What was UK inflation in April 2026?
CPI inflation was 2.8 percent in the 12 months to April 2026, down from 3.3 percent in March. The Bank of England's inflation target is 2 percent. Source: ONS Consumer Price Inflation bulletin, 21 May 2026.
What caused the fall in April?
According to the ONS, the largest downward contribution came from housing and household services, particularly electricity and gas. Electricity prices fell 8.4 percent in April 2026 compared with a rise of 2.9 percent in April 2025. This was partly a base effect from the timing of the Ofgem energy price cap, partially offset by upward contributions from clothing and footwear, and motor fuel prices.
What is services inflation and why does it matter?
Services inflation measures price changes across service-sector spending. It is often viewed by economists as a measure of domestically generated inflationary pressure because it is more influenced by UK wage costs and domestic demand than goods or energy prices.
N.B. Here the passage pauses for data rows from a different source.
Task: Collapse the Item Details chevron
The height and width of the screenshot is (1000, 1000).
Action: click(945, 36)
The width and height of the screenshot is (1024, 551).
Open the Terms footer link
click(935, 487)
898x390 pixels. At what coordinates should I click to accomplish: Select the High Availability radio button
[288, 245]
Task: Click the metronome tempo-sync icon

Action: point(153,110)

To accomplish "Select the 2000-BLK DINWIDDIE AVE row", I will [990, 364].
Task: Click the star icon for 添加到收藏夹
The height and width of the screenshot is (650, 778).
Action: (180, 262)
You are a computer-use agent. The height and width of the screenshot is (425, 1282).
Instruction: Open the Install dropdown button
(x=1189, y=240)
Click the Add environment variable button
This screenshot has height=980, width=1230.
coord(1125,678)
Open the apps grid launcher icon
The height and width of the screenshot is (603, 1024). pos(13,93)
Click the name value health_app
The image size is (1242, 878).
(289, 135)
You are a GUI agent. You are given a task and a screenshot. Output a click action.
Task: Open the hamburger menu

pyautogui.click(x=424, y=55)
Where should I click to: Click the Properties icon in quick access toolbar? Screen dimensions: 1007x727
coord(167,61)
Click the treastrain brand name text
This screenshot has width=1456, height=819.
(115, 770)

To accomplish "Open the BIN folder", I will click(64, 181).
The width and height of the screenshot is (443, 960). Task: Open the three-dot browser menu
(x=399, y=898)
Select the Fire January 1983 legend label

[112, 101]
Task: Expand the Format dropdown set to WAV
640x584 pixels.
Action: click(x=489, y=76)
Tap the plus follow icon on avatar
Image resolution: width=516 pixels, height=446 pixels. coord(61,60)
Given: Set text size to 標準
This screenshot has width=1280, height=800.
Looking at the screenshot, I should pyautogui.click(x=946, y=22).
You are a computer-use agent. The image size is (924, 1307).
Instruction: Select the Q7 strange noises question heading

Services CPI was 3.2 percent in April 2026, down from 4.5 percent in March, its lowest since January 2022.
What does the Bank of England expect inflation to do next?
According to its April 2026 Monetary Policy Report, the Bank projected CPI to be 3.1 percent in Q2 2026, 3.3 percent in Q3, and to rise somewhat further in Q4. The Bank's website states inflation is now higher than expected and will probably rise further this year.
What is the OBR's inflation forecast for 2026?
The OBR's March 2026 Economic and Fiscal Outlook forecast UK CPI to average 2.3 percent across 2026, with inflation reaching the 2 percent target in late 2026. This was finalised before the Middle East conflict escalated, and the OBR acknowledged the situation could have very significant impacts. Source: OBR Economic and Fiscal Outlook, March 2026.